In the diagram above, the data model and business model are in synch until t3, at which point the business model changes dramatically.  Entities that had been in the business model have been replaced by new entities and relationships, and the business model is no longer reflected in the data model.

Sudden failure may also be conscious or unconscious.  An organization may buy an application to manage a relationship, unaware that the new application needs integration into the data warehouse to support reporting.  This scenario happens so often and with such hilarious impacts on projects it probably needs no further elaboration, but just in case: Any time there's a new communication process with customers that might have two or more options, for the results of that process to be reported some integration with the rest of the org's reporting system needs to be done.  Its very often the case that go-getter product managers, for example, will hire a SAAS application to collect data on a specific customer interaction only to discover much later that (a) the data collected from the application hasn't been made available to the DW people for integration, and often (b) there's no automated way to extract the data from the SAAS application so that it can be integrated.  (Its never been clear to me why someone would build a SAAS application that restricts its reporting to manual intervention, via an interface that only a developer's mother would claim to love, but this happens so often I must be missing something.)  In such a case the product manager has unwittingly created a Sudden failure in semantic debt: Where the DW had previously been able to report on acknowledged processes, the new process creates semantic assets which are inaccessible to the reporting system.

In such cases Sudden failure may be recognized for what it is, and handled with the kind of jury-rigged, scotch-tape-and-spit approach that can survive for years as long as no one makes any further changes (or the SAAS product doesn't go out of business).  Likely most of the high-drama cases of Sudden failure you find in the wild are these kinds of new process- or product-introduction situations, where there's an assumption that communication has happened when it hasn't, or that the DW or Integration team will be able to pull a rabbit out of a hat.

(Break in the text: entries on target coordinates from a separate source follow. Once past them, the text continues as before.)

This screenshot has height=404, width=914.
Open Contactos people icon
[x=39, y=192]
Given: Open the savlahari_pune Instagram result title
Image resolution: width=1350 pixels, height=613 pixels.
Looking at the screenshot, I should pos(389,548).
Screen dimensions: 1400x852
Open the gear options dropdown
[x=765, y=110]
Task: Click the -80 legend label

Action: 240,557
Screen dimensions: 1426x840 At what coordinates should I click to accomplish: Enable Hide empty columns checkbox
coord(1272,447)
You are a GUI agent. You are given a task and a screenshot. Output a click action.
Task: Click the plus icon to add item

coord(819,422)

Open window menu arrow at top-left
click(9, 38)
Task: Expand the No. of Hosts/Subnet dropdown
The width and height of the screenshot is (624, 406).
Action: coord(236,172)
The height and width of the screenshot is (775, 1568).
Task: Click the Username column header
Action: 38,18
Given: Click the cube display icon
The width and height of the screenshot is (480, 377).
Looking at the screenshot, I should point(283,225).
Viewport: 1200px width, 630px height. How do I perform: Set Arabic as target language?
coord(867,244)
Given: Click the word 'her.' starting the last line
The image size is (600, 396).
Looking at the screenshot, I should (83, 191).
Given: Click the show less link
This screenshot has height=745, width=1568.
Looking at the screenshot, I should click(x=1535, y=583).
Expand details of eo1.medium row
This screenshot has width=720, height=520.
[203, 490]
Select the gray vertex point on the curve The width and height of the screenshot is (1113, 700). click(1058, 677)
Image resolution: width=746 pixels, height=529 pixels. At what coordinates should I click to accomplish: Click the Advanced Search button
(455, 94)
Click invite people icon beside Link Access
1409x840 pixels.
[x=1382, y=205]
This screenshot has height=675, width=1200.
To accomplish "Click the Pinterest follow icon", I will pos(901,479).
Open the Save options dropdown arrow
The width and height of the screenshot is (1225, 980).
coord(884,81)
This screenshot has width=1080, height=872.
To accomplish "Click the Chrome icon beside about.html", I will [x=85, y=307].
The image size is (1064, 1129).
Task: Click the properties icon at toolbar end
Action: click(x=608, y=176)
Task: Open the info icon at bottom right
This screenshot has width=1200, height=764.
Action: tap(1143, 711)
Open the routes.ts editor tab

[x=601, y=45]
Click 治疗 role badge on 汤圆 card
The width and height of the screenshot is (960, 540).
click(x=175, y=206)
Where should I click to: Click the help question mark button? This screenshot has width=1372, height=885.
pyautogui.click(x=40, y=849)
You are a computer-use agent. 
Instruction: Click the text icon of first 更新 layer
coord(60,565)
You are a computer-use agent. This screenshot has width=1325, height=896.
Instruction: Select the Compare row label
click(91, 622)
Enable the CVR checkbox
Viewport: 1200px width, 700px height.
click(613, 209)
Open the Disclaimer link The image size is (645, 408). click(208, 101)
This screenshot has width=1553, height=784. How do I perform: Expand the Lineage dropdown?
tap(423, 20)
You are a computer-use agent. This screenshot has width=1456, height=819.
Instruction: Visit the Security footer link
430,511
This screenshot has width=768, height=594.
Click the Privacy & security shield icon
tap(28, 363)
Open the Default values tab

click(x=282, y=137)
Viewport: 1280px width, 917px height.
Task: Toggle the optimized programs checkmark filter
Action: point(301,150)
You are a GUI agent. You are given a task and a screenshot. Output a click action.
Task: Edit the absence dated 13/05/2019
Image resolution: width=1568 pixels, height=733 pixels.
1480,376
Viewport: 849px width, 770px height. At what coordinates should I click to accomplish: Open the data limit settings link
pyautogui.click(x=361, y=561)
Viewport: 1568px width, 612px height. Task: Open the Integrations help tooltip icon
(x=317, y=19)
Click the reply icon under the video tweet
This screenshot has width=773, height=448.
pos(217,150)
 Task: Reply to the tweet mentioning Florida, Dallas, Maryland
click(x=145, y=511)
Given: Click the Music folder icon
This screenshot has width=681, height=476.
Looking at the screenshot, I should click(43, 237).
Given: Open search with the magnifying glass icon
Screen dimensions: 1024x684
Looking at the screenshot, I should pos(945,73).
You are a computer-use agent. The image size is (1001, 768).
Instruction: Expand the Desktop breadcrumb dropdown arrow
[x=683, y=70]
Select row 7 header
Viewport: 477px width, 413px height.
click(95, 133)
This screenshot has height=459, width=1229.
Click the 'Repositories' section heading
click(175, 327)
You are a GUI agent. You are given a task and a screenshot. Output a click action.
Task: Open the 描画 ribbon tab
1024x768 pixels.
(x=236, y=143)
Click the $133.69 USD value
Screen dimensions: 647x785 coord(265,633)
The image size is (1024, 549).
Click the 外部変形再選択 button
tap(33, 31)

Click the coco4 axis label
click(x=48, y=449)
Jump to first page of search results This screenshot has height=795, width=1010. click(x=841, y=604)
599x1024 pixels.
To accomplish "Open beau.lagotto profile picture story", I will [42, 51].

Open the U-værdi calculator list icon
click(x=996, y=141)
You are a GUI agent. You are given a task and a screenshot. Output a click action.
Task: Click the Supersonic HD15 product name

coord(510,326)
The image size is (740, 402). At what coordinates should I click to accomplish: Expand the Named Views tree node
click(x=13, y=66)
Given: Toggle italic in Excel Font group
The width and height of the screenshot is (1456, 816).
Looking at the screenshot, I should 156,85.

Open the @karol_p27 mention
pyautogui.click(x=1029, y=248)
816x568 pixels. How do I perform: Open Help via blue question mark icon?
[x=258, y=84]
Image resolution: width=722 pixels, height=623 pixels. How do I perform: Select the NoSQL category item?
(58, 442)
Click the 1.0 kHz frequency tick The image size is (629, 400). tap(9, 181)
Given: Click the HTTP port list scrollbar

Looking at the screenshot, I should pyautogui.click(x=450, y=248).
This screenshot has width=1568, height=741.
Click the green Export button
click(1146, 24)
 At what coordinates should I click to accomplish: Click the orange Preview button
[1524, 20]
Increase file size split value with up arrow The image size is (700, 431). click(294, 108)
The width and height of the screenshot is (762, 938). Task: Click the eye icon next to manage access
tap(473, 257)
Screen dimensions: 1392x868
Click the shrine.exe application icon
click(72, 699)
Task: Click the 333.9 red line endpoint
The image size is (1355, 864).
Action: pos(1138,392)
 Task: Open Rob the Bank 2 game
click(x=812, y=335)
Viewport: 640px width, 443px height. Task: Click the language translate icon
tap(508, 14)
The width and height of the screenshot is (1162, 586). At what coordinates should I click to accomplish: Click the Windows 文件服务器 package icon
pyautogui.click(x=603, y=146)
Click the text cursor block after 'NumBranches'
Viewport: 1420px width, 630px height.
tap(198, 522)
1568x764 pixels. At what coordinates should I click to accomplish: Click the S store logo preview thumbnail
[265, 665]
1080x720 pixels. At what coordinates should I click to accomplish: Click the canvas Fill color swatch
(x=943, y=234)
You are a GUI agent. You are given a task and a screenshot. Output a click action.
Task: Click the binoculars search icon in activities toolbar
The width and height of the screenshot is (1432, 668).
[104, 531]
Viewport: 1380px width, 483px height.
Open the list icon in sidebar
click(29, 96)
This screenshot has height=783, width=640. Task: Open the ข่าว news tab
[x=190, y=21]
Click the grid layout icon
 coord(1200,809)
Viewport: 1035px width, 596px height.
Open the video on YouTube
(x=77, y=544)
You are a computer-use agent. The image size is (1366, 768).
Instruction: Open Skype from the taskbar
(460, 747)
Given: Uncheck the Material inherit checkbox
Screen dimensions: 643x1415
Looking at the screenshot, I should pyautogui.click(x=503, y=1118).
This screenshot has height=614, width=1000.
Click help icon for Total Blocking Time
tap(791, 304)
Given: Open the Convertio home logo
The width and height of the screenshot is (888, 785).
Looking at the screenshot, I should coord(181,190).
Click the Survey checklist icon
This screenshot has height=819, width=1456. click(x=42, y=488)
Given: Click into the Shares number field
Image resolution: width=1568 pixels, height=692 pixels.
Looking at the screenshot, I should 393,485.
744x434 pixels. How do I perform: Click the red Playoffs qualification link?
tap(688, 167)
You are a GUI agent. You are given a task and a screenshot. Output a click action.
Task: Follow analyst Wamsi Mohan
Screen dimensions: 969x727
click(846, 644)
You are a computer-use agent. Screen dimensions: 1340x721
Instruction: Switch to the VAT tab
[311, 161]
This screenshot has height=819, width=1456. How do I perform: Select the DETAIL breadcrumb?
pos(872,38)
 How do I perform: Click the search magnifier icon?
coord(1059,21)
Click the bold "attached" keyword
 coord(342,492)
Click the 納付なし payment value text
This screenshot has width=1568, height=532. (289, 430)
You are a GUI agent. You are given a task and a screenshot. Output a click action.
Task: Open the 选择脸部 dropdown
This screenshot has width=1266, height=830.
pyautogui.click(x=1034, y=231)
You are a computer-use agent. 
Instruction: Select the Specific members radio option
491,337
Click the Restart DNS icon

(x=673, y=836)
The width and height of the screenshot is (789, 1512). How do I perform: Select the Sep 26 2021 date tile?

Sudden failures also occur often in the ongoing process of software development.  Consider the extremely prevalent practice in software teams - teams without strong training in data governance - of tacking fields onto the right side of a database table to store additional attributes, without thought for how those fields might impact the grain of the table, or again whether the DW team has been informed the fields exist.  This happens more often with developers who've rejected relational databases for the perceived speed and efficiency of NoSQL systems, but the thinking is pretty much the same in either case.  First, the cardinality of those new fields may require some kind of normalization - even in a document-oriented model - that argues for a new table, object or whatever the local "container" concept is.  And without that normalization, queries against the table to collect either the new data, the old data or the new data in combination with the old data become significantly more complex.  Old queries may require a whole lot of revision, to the point where something downstream breaks and the relevant VP suddenly becomes aware of the concept of "technical debt."  More often the new fields are simply not exposed to the Integration team, and while downstream users believe the data should be available they can't see it.  Integrating new fields into the DW requires an impact analysis.  Sometimes the new fields can be tacked on as easily at the target as they were at the source, but if the target is a multi-terabyte fact table (or its equivalent in  Hadoop) then the refresh process can be onerous and lengthy.

In  either example of course we might intentionally incur a semantic debt now knowing full-well that we need to fix it later, or at the very least that we've incurred it.  It may be that in a virtuous case of Sudden failure the go-getter product manager has consulted with everyone in the information supply chain from SAAS provider to report developer, identified what assets need to be modified or created, and a determination has been made as to what can be done, when, and by whom.  I have seen a few such instances of planning and they're exhilarating when they occur.  They tend, like any other form of positive reinforcement, to create further virtuous cycles, as people wonder why they don't do the right thing all the time.  When planning doesn't occur it becomes clear there's a break in the process, at the very least, and at worst that the organization is ok with process sleights-of-hand in order to call something "done."

Gradual failure

Gradual failure almost seems like a version of Sudden failure.  In Gradual failure the drift between the business model and the data model is small and imperceptible over time, but at some point becomes significant and noticeable:


(This is my graphic from the post "Semantic debt over time."  Neat, huh?)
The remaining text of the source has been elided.